SOURCE INFORMATION:
○ ○ ○ ○ ○

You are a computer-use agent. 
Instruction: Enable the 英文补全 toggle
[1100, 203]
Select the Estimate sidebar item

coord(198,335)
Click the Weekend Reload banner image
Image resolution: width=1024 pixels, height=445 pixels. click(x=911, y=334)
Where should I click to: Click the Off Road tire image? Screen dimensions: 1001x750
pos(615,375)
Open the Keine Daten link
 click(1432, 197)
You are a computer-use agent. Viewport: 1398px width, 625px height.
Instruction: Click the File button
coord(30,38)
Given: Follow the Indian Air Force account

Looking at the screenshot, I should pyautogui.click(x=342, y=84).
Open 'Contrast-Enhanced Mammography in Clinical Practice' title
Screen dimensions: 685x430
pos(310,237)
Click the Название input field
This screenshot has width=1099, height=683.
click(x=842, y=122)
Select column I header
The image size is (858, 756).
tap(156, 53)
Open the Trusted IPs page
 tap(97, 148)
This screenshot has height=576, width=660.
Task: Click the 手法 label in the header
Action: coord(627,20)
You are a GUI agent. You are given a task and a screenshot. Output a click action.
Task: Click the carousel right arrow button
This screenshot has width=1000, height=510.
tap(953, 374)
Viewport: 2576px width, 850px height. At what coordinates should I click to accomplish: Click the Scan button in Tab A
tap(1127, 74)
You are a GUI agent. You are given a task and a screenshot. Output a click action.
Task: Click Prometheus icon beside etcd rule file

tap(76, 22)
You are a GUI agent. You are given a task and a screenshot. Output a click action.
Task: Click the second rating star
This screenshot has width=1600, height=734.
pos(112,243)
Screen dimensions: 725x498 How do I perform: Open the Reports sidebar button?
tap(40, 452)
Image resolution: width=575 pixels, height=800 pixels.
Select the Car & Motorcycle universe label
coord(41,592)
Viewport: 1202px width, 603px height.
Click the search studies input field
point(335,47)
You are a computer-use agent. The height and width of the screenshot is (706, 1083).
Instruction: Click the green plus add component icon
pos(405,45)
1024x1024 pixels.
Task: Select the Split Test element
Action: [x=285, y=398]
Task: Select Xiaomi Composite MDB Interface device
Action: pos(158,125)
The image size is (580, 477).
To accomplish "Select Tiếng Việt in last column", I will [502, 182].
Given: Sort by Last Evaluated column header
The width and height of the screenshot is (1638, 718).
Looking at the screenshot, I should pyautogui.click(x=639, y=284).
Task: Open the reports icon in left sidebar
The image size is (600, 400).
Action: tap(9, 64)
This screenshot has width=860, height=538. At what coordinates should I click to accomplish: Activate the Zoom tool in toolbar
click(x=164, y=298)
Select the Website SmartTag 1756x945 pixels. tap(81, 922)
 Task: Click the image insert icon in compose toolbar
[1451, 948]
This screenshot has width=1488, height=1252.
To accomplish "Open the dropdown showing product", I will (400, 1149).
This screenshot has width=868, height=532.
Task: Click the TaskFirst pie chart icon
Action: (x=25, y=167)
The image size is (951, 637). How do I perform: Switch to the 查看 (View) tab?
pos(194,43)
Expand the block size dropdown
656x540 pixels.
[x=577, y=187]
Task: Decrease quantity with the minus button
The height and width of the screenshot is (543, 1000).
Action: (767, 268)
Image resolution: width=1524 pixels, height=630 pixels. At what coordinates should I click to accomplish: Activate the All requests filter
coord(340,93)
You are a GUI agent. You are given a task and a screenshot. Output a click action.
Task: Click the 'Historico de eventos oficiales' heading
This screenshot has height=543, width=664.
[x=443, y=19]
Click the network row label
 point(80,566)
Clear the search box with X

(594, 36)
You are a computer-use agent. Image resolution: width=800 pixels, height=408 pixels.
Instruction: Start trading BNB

○ ○ ○ ○ ○

TASK REQUIREMENTS: Find the line with "Expand the block size dropdown" in the material above. Reproduce it and each line after it up to and including the line with "You are a computer-use agent. Image".

THE COMPLETED TASK:
Expand the block size dropdown
656x540 pixels.
[x=577, y=187]
Task: Decrease quantity with the minus button
The height and width of the screenshot is (543, 1000).
Action: (767, 268)
Image resolution: width=1524 pixels, height=630 pixels. At what coordinates should I click to accomplish: Activate the All requests filter
coord(340,93)
You are a GUI agent. You are given a task and a screenshot. Output a click action.
Task: Click the 'Historico de eventos oficiales' heading
This screenshot has height=543, width=664.
[x=443, y=19]
Click the network row label
 point(80,566)
Clear the search box with X

(594, 36)
You are a computer-use agent. Image resolution: width=800 pixels, height=408 pixels.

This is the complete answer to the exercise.